Kebijakan yang diterbitkan sebagai upaya mendukung pemulihan perekonomian masyarakat itu, diluncurkan Gubernur Sulut Olly Dondokambey dan Wagub Steven Kandouw melalui program keringanan Pajak High Five.

High Five itu meliputi keringanan pajak kendaraan bermotor (PKB), Pembebasan Denda PKB, keringanan Bea Balik Nama Kendaraan Bermotor (BBNKB), Keringanan Progresif, dan Diskon PKB yang berlaku mulai 1 November hingga 30 Desember.

Dijelaskan Kepala UPT Samsat Manado, Chres Mingkid untuk keringanan Pajak Kendaraan Bermotor (PKB), dengan ketentuan kendaraan bermotor pribadi milik orang pribadi atau badan yang telah lewat, jatuh tempo dan belum membayar PKB diberikan keringanan dan pengurangan, dihitung menurut umur atau lamanya tidak membayar, yaitu :

1. untuk pokok Pajak Kendaraan Bermotor tahun berjalan dibayar seluruhnya.

2. untuk tahun ke 2 (dua) diberikan keringanan dan pengurangan sebesar 50% dar! pokok pajak.

3. untuk tahun ke 3 (tiga) diberikan keringanan dan pengurangan sebesar 60 persen dari pokok pajak.

4. untuk tahun ke 4 (empat) diberikan keringanan dan pengurangan sebesar 70 persen dari pokok pajak.

5. untuk tahun ke 5 (lima) diberikan keringanan dan pengurangan sebesar 80 persen dari pokok pajak.

6. untuk tahun ke enam dan seterusnya diberikan pembebasan pokok pajak 100 persen.

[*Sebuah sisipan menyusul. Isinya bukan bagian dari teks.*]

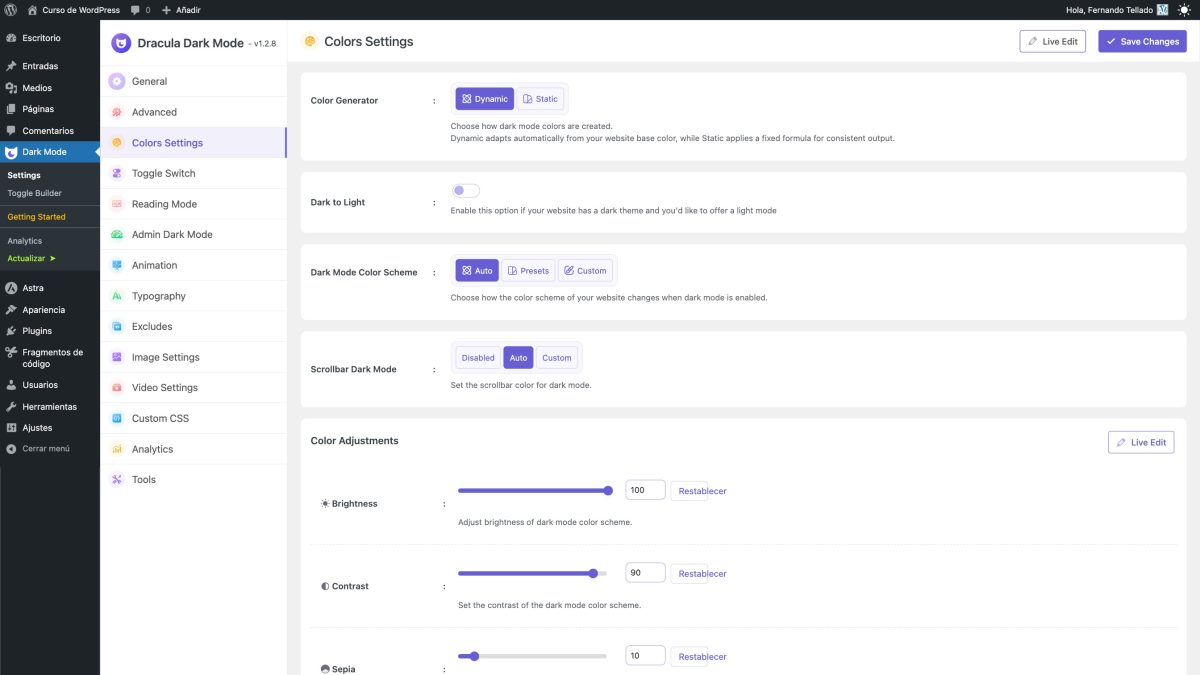
Task: Open the Typography settings tab
Action: point(159,296)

“Denda keterlambatan atas kendaraan bermotor yang telah lewat jatuh tempo dan belum membayar Pajak Kendaraan Bermotor diberikan pembebasan 100 persen,” ujarnya.

Kendaraan bermotor untuk kepemilikan kedua dan seterusnya diberikam pembebasan pokok dan denda BBNKB sebesar 100 persen.

Keringanan Progresif diberikan untuk kendaraan bermotor yang terkena lapor jual oleh pemilik pertama dibebaskan dari penambahan pembebanan setara Bea Balik Nama Kendaraan bermotor kedua.

Kendaraan Bermotor pribadi atau bukan kendaraan umum atau milik pemerintah yang belum lewat Jatuh tempo dan melakukan pembayaran pajak kendaraan bermotor diberikan Diskon berupa pemotongan pokok pajak sebagai berikut :

1. Untuk kendaraan bermotor roda 2,3 dan 4 atau lebih yang melakukan pembayaran 30 hari sebelum jatuh tempo, diberikan keringanan dan pengurangan sebesar 4 persen dari Pokok Pajak.

2. Untuk kendaraan bermotor roda 2,3 dan 4 atau lebih yang melakukan pembayaran di atas 30 sampai dengan 60 hari sebelum jatuh tempo, diberikan keringanan dan pengurangan sebesar 7,5 persen dari Pokok Pajak.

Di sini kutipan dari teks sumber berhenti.